XYZ Entertainments, also known as XYZ Entertainment and XYZ (for short), is a Zambian record label based in Lusaka. It was founded by Mwila "Slapdee" Musonda. The entertainment group specializes in R&B and hip hop music. "XYZ" stands for Example yapa Zambia, which is literally "Example of Zambia" in Bemba and Nyanja.

Robert "Bobby East" Chunga is the label's CEO and the production manager was Harry "DJ H-Mac" Mwanza(who is now the Founder of a new record label Called "New age Entertainment").

Notable artists signed to XYZ include Brawen[former member of xyz,now signed to new Age entertainment], founder Slapdee, Bobby East, Kags, Mr. Starsh, Mubby Roux, Koby[former member of xyz,now signed to new Age entertainment], B-Mak[former member of xyz,now signed to new Age entertainment], and singer Jorzi[former member of xyz,now signed to new Age entertainment].

At the 2017 Kwacha Music Awards (KMA), Slapdee won three awards, including Best Male Artist, Best Hip Hop Song (for "Vagwada") and Best Collaboration (Afunika featuring Slapdee, for "Umwaume Wakulela"). He also received Best Male Artist the second time and additional multiple awards for "For a Long Time" at the 2018 KMAs: Best Hip Hop Song; Best Collaboration (with labelmate Bobby East) and Song of the Year. Additionally, Mr. Starsh also won Best Sound Production.

(DATASET)
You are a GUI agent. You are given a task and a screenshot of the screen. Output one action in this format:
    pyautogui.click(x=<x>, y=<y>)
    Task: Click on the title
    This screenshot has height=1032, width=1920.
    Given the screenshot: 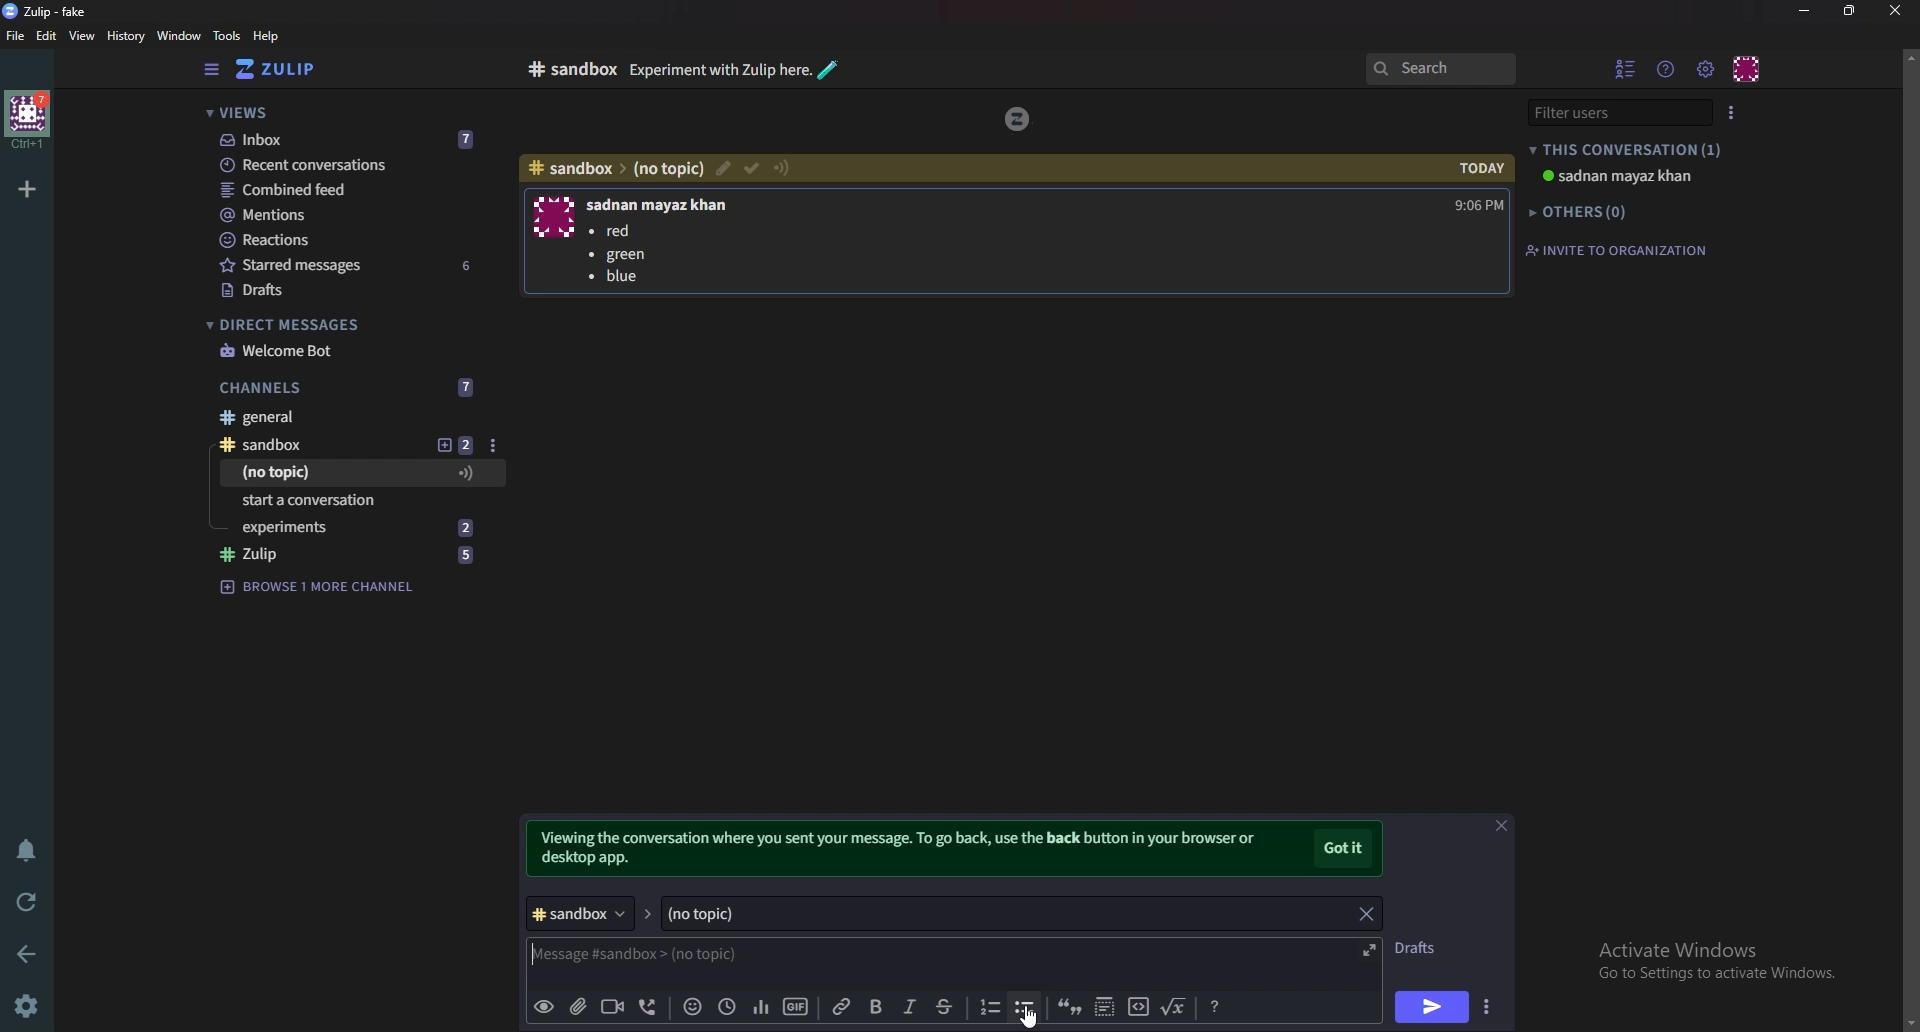 What is the action you would take?
    pyautogui.click(x=55, y=11)
    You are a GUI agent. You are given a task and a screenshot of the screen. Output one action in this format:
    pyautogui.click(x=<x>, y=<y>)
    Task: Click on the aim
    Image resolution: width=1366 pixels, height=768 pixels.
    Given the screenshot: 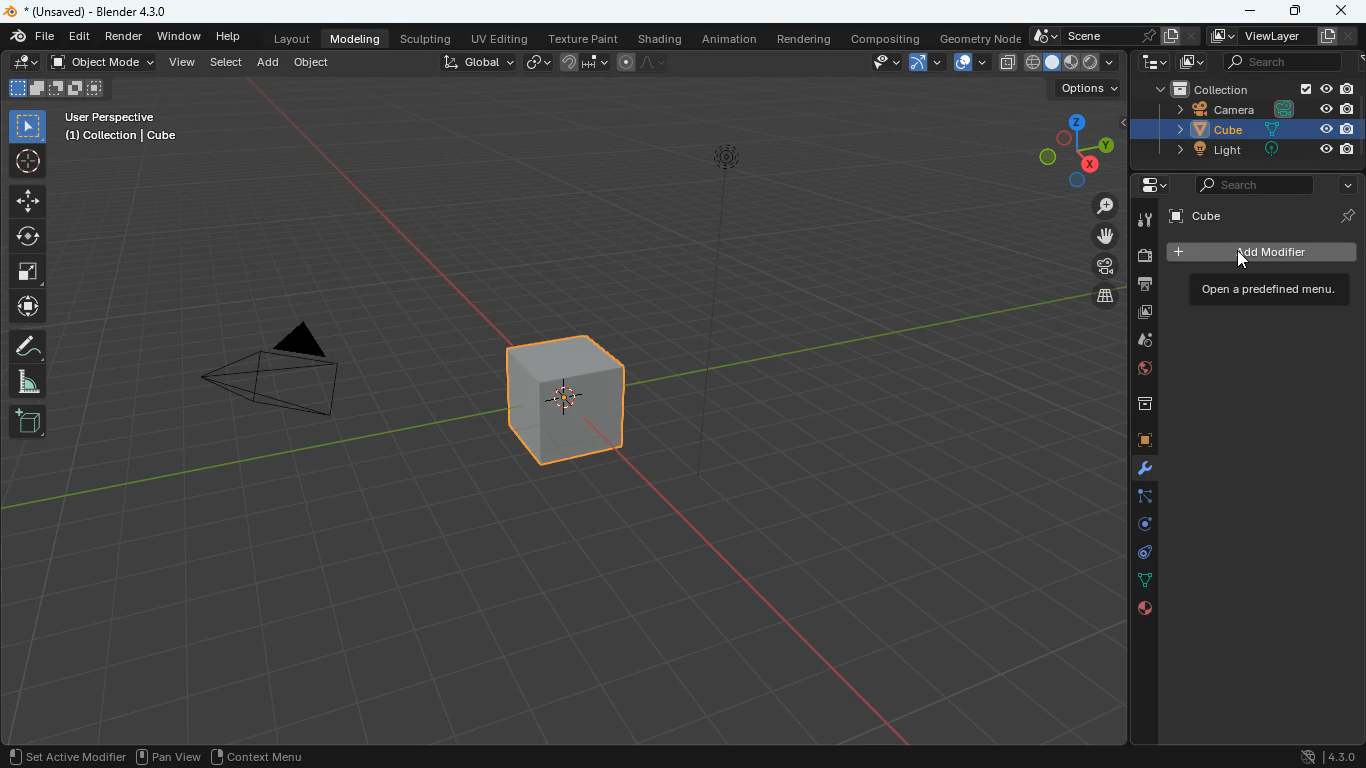 What is the action you would take?
    pyautogui.click(x=29, y=162)
     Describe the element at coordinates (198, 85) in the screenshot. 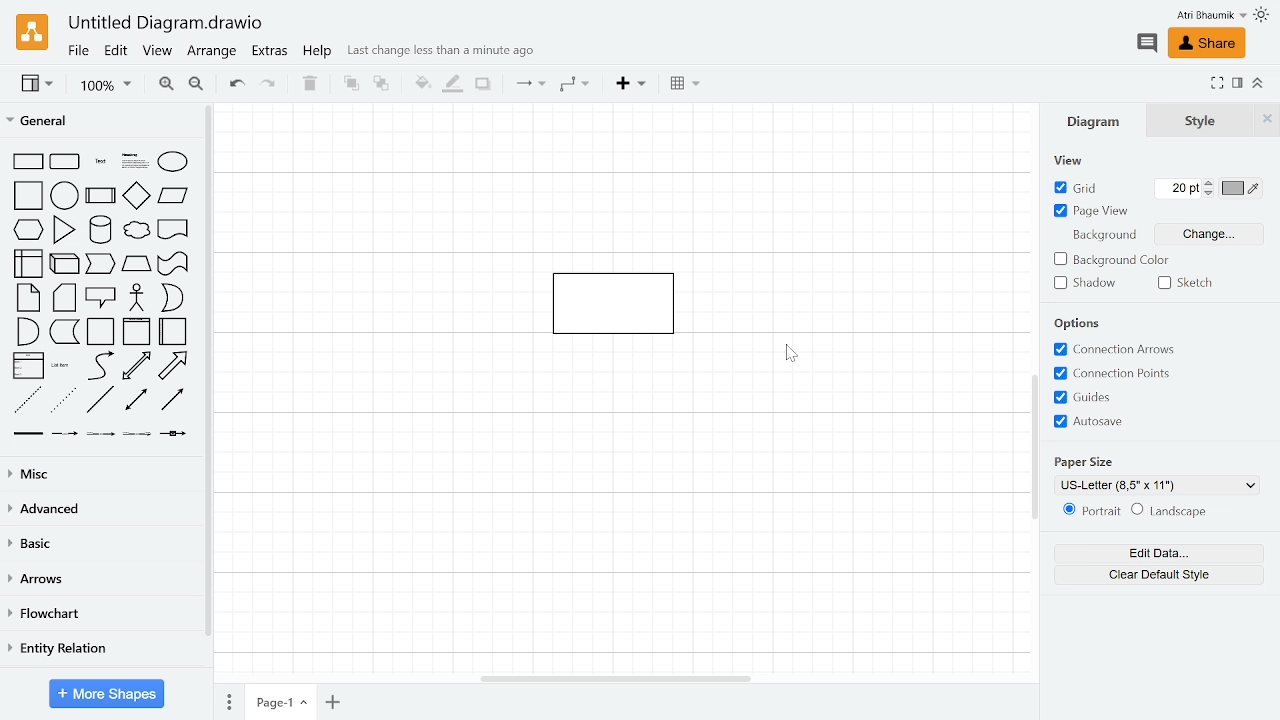

I see `Zoom out` at that location.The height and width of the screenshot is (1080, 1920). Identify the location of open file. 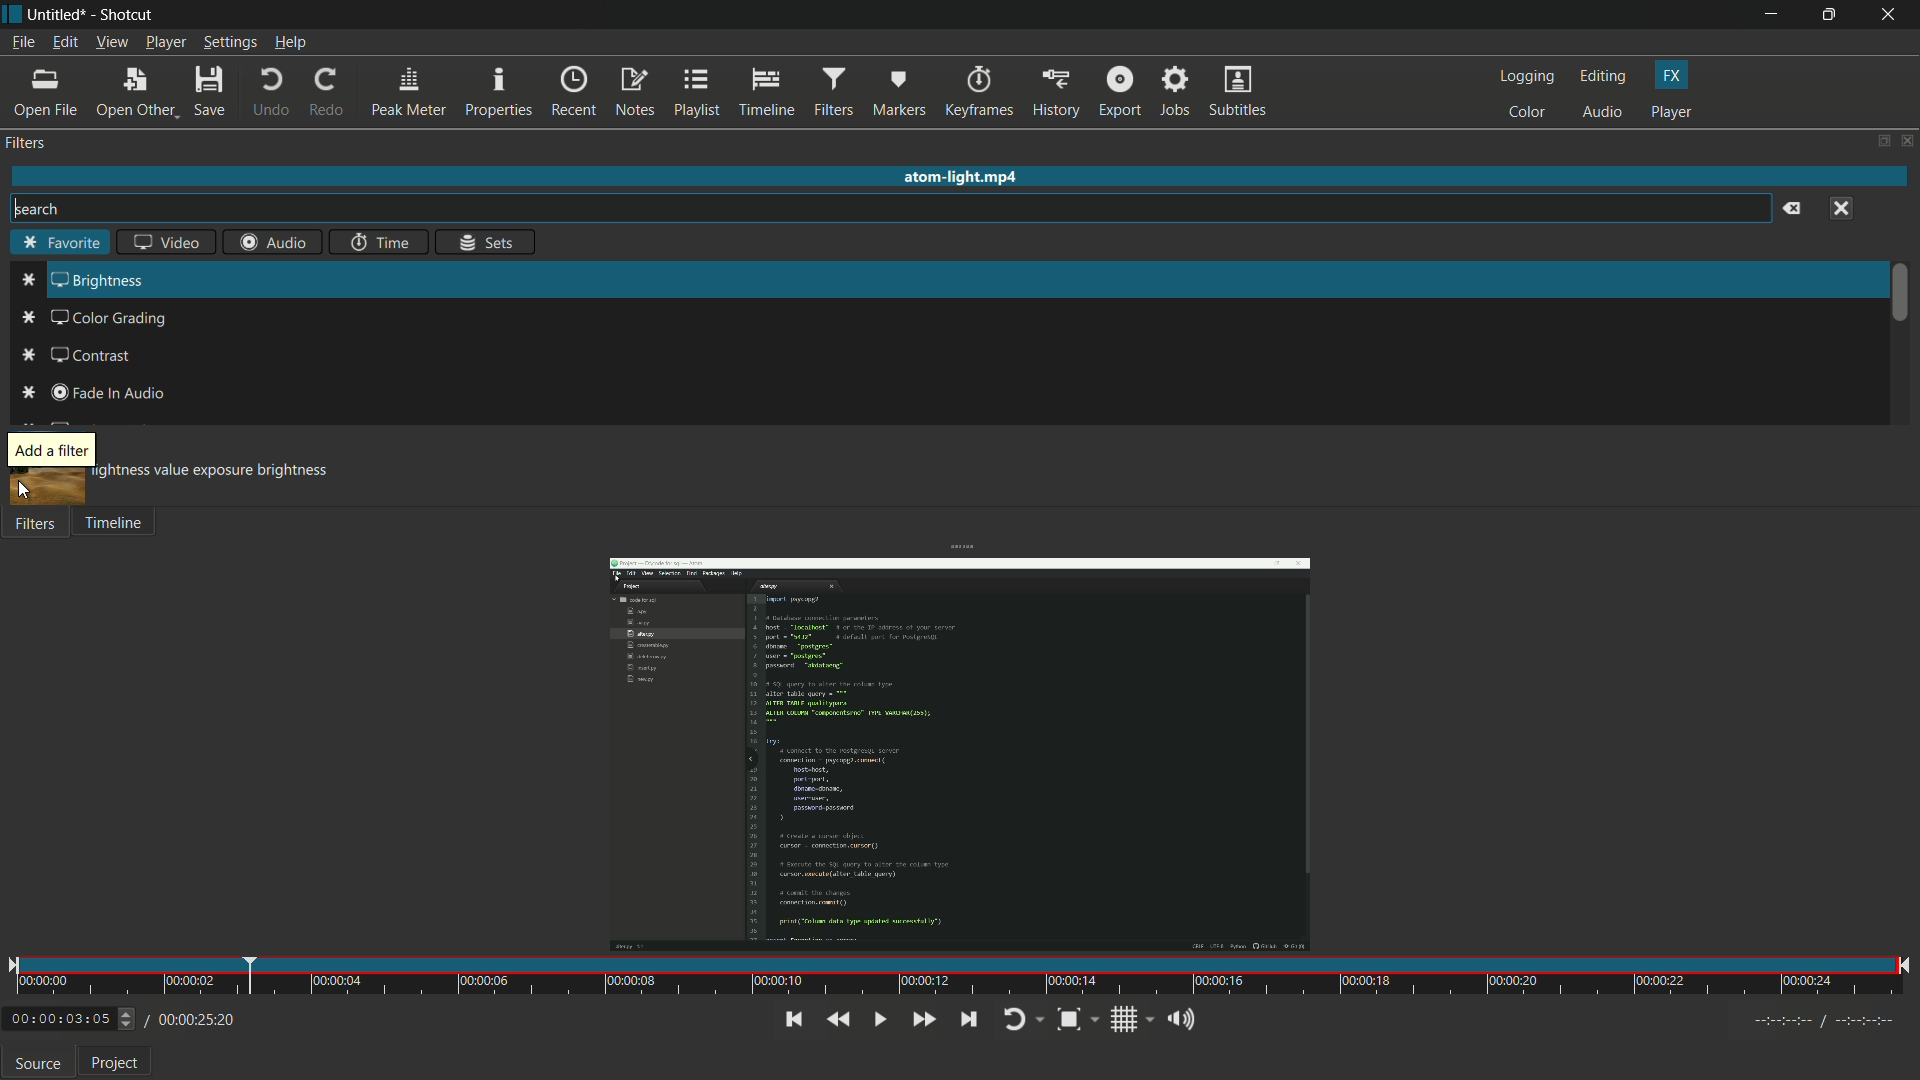
(49, 93).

(TASK) Copy the XYZ Entertainments text above word for word, in full, without the data.

(REPLY TO THE EXERCISE)
XYZ Entertainments, also known as XYZ Entertainment and XYZ (for short), is a Zambian record label based in Lusaka. It was founded by Mwila "Slapdee" Musonda. The entertainment group specializes in R&B and hip hop music. "XYZ" stands for Example yapa Zambia, which is literally "Example of Zambia" in Bemba and Nyanja.

Robert "Bobby East" Chunga is the label's CEO and the production manager was Harry "DJ H-Mac" Mwanza(who is now the Founder of a new record label Called "New age Entertainment").

Notable artists signed to XYZ include Brawen[former member of xyz,now signed to new Age entertainment], founder Slapdee, Bobby East, Kags, Mr. Starsh, Mubby Roux, Koby[former member of xyz,now signed to new Age entertainment], B-Mak[former member of xyz,now signed to new Age entertainment], and singer Jorzi[former member of xyz,now signed to new Age entertainment].

At the 2017 Kwacha Music Awards (KMA), Slapdee won three awards, including Best Male Artist, Best Hip Hop Song (for "Vagwada") and Best Collaboration (Afunika featuring Slapdee, for "Umwaume Wakulela"). He also received Best Male Artist the second time and additional multiple awards for "For a Long Time" at the 2018 KMAs: Best Hip Hop Song; Best Collaboration (with labelmate Bobby East) and Song of the Year. Additionally, Mr. Starsh also won Best Sound Production.